The request
Could you reproduce everything from the line containing "Given: Click the browser address bar" down to the line containing "The image size is (1990, 1214).", both lines included, without changing anything?

Given data
____

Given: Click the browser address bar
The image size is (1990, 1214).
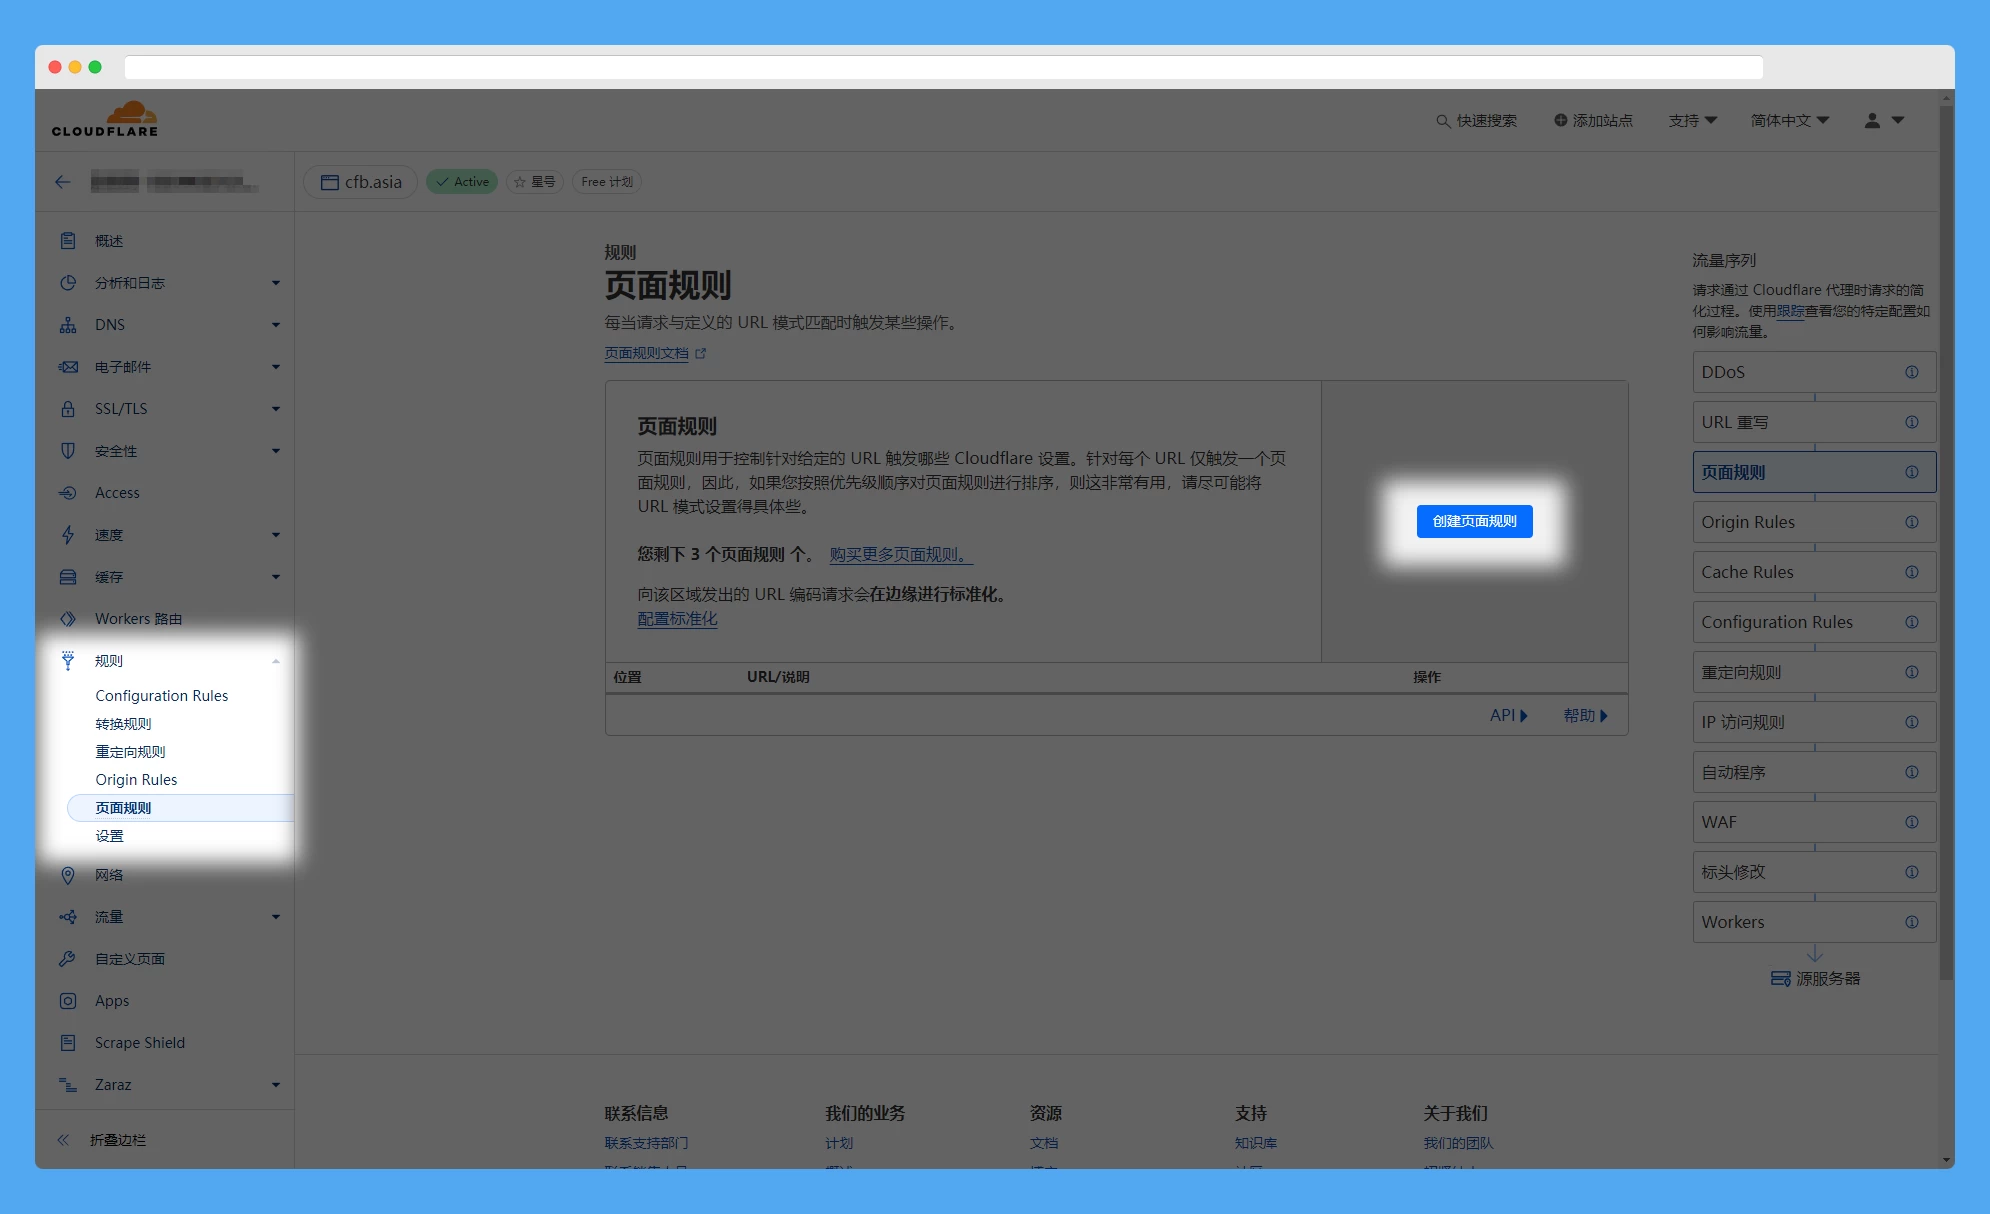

____

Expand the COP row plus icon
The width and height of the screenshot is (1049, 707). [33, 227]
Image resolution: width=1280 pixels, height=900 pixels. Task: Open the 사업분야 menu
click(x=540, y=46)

____

Written response
Given: Click the browser address bar
The image size is (1990, 1214).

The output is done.